During the filming at the Mitchell Monument, Chait requested no publicity about the project until it was assured the documentary would be aired. In confirming the film’s upcoming release, he said the Bly story is featured near the beginning of the show. Many people were interviewed by the film crew, but only parts of two interviews are included in the film.

Among those interviewed at the Mitchell Monument include Faye Murphy Blain of Paisley, the daughter of Elaine Richardson Murphy, a Bly area resident who had been invited to join the Mitchells and others for the picnic. In the film, Blair briefly talks about her mother.

During the filming at the Mitchell Monument, Blain said she knew little about her mother’s connections until about 2005.

“She’d tell me bits and pieces about it. She always thought about it in the back of her mind. Why? Because she lost her best friend Joannie.” Blair came to understand “it bothered her a lot … she wouldn’t have the kids she had or the life she had” if she had joined on the outing.

Blain said her mother, who died in 2016, had twice been invited to go on the picnic. The second time was the morning of the explosion, while she was moving steers with her parents Loring “Boss” and Thelma Richardson.

“Those kids were screaming and hollering,” Murphy told Blair of her friends, who drove past her while driving up the road to where they discovered the balloon. When asked if she could join the party, Murphy said her father thought about allowing her, but decided he needed her help to move the cattle.

Leda Hunter, a longtime Bly resident who for many years worked for the Fremont-Winema National Forest’s Bly Ranger District and is president of the Bly Community Action Team, said the government’s decision to censor information about balloon bombs “is still kind of a touchy subject. People were upset. They’re still upset.” Hunter appears briefly in the film.

It wasn’t until a month after the explosion that the government lifted the ban on reporting on the existence and potential danger of balloon bombs, which carried explosives.

Hunter said many Bly area residents make visits to the monument because “it’s still fresh in everybody’s mind. There’s a lot of traffic up here.”

She expressed appreciation for visits by Japanese people, including some of the women who as schoolgirls were required to make items that they much later learned were used in constructing the bombs. During one visit, the Japanese women brought paper cranes and planted cherry trees at the site.

“It was kind of gratifying for them to want to come here,” Hunter said, terming their visit and actions as “a moment of healing.”

David Prantner, pastor at the Standing Stone Church in Bly the past three years, can be heard offering a prayer at the monument at the beginning of the film. He said he learned about the explosion and deaths while researching a possible move to Bly.

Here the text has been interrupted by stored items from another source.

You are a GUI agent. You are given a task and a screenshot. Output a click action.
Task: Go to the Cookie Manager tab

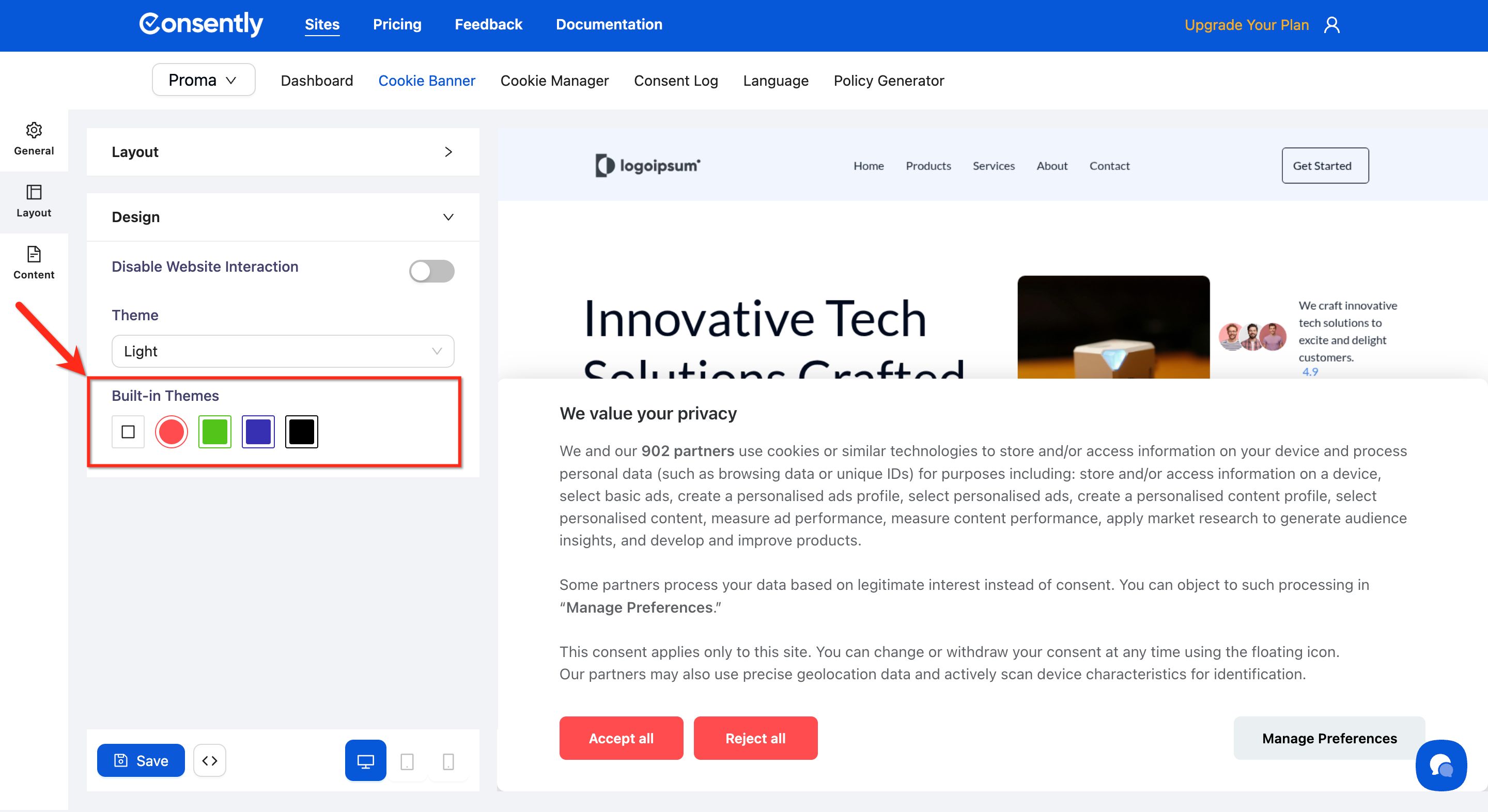point(554,81)
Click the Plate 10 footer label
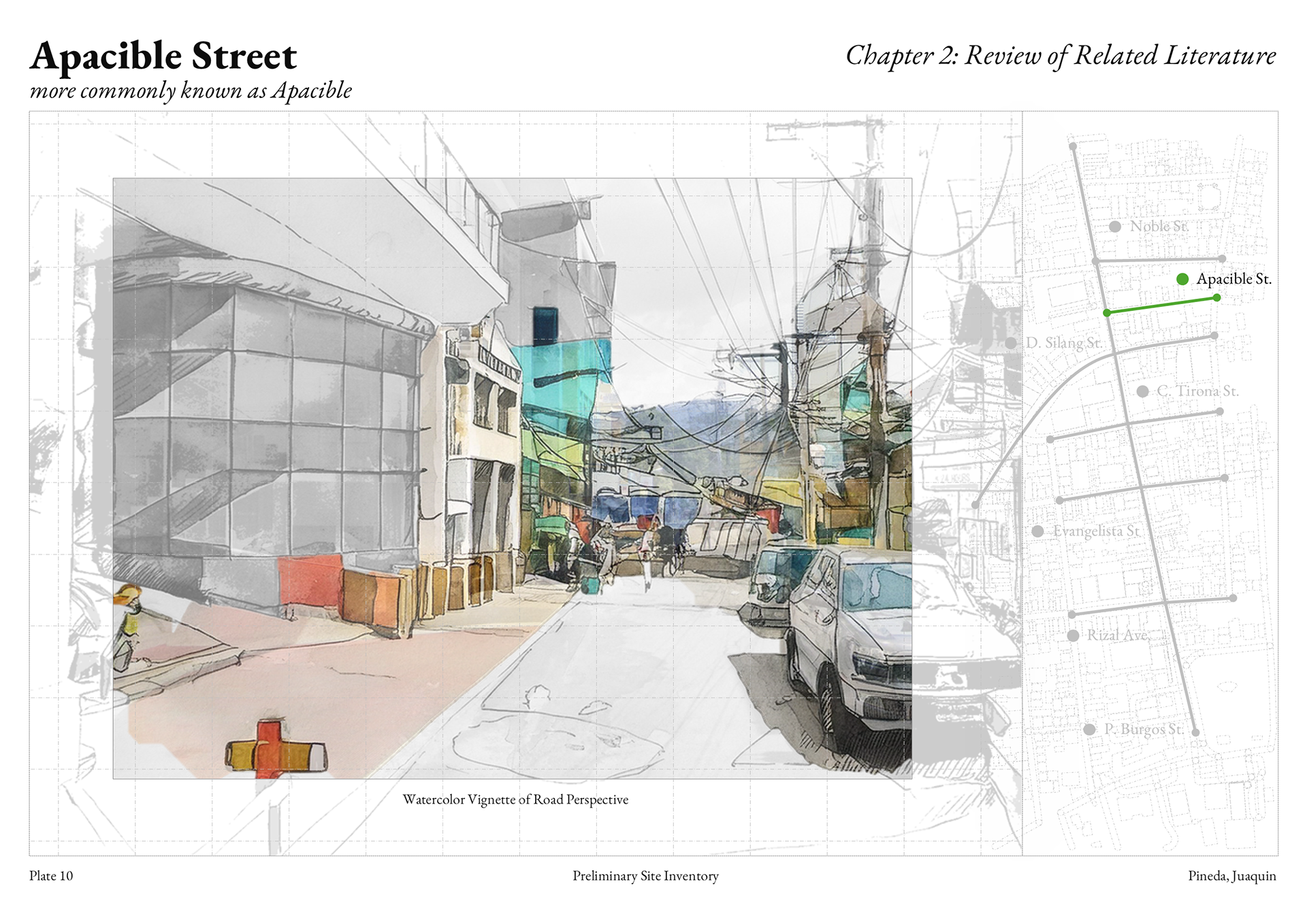1307x924 pixels. point(51,876)
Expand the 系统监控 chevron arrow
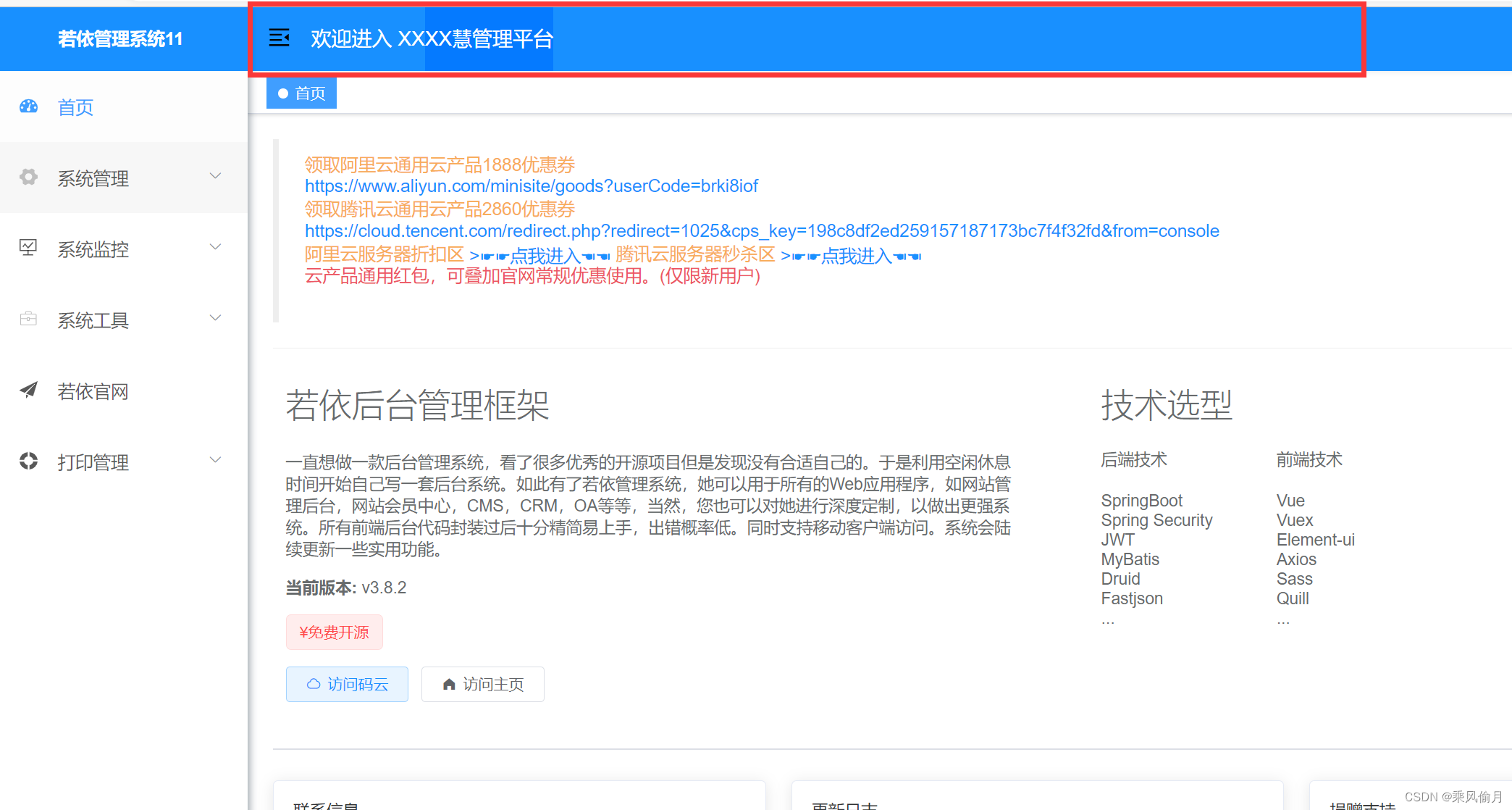This screenshot has width=1512, height=810. coord(215,247)
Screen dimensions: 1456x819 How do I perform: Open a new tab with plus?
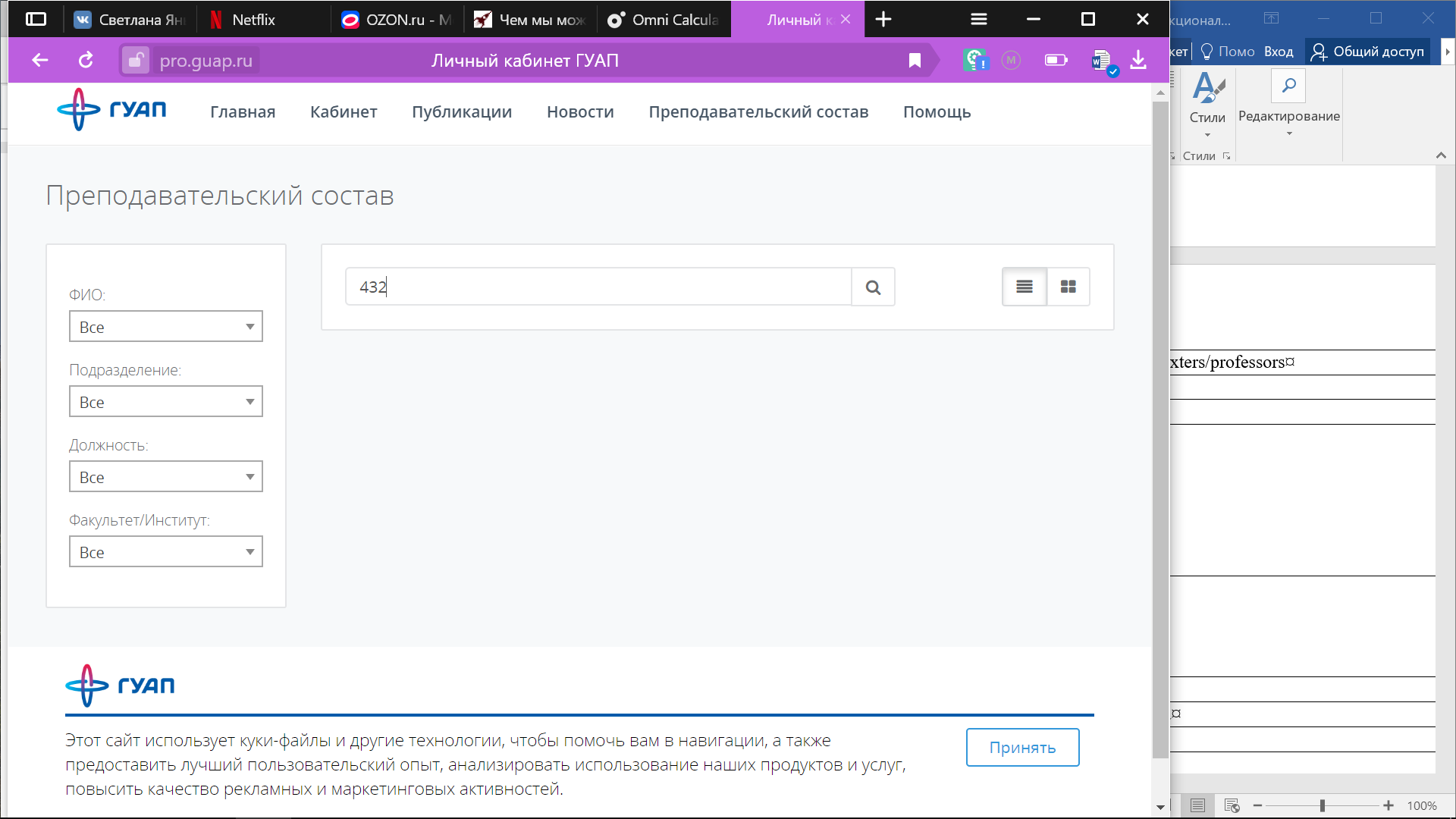[883, 20]
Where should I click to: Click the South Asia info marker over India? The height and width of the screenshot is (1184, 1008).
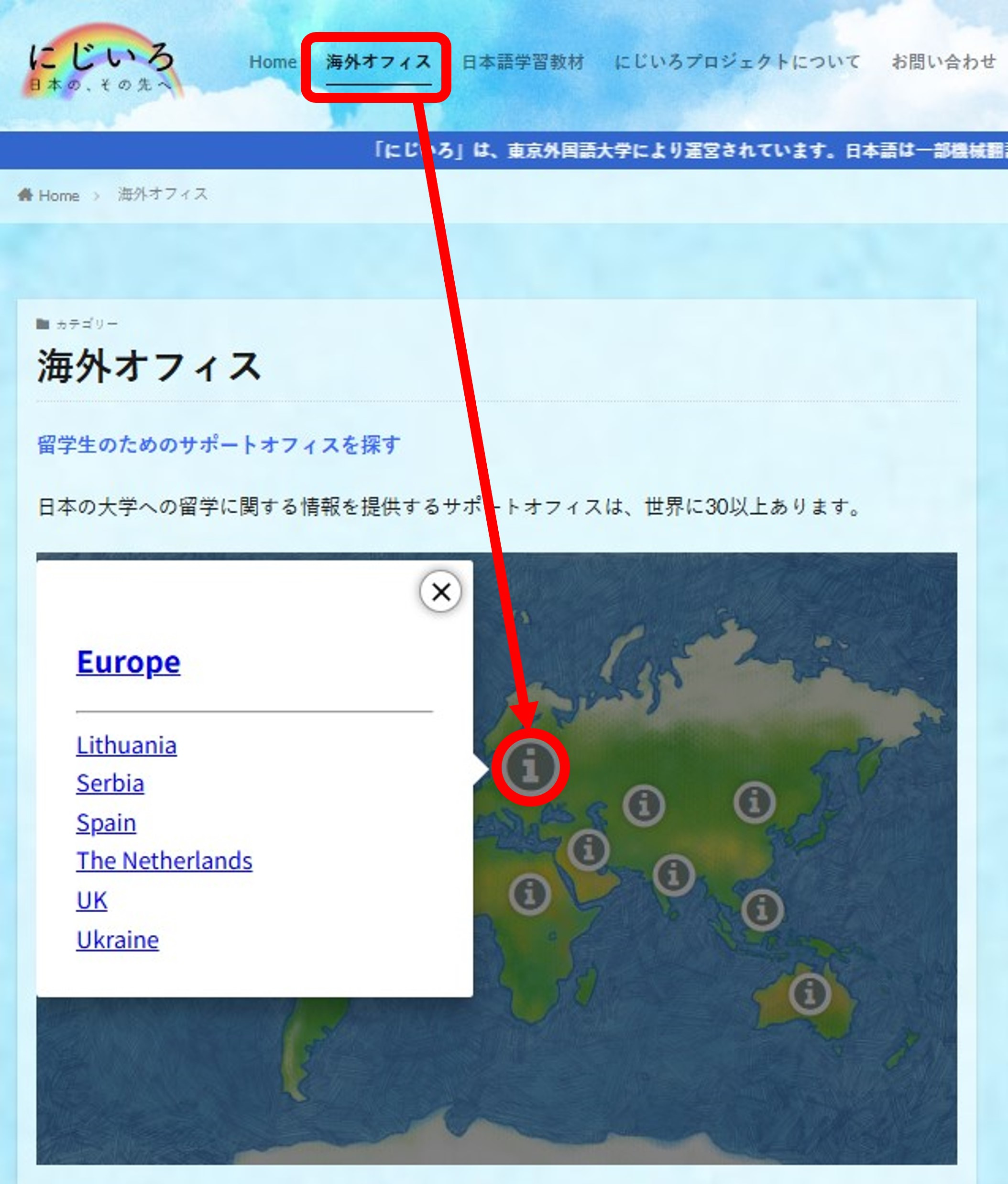point(673,874)
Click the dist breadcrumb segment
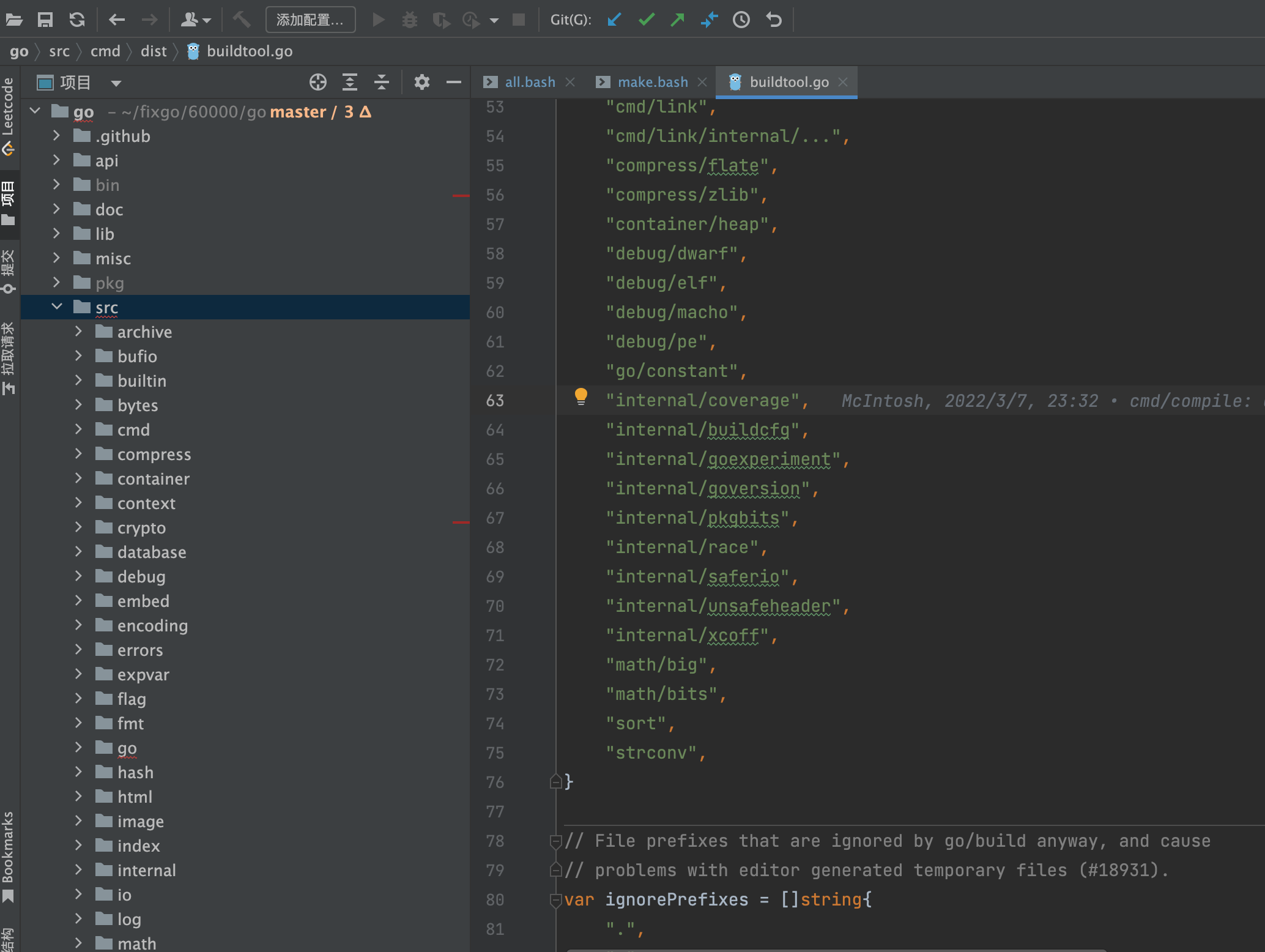The width and height of the screenshot is (1265, 952). (153, 51)
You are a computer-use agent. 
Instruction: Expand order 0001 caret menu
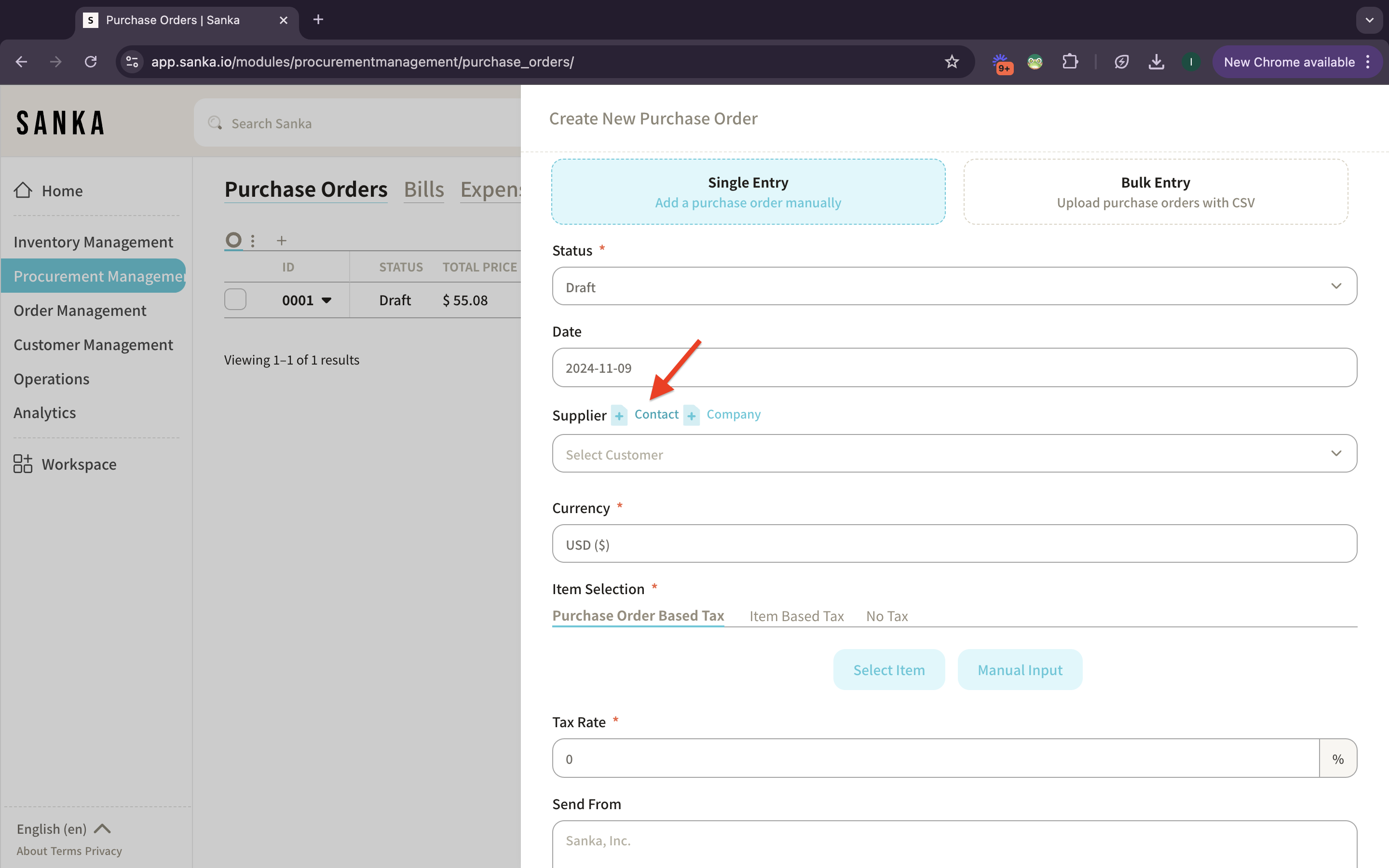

During an interview before taking the pastor post at the same church where Mitchell was the pastor, Pranter said church members took him and his family to the site.

“It was like a weight on my shoulder knowing people died here,” he said. Although he studied history, Pratner said he “had no clue” about the incident.

“To know that civilians, children, were taken ...” Pratner said. “War doesn’t need to be necessary.”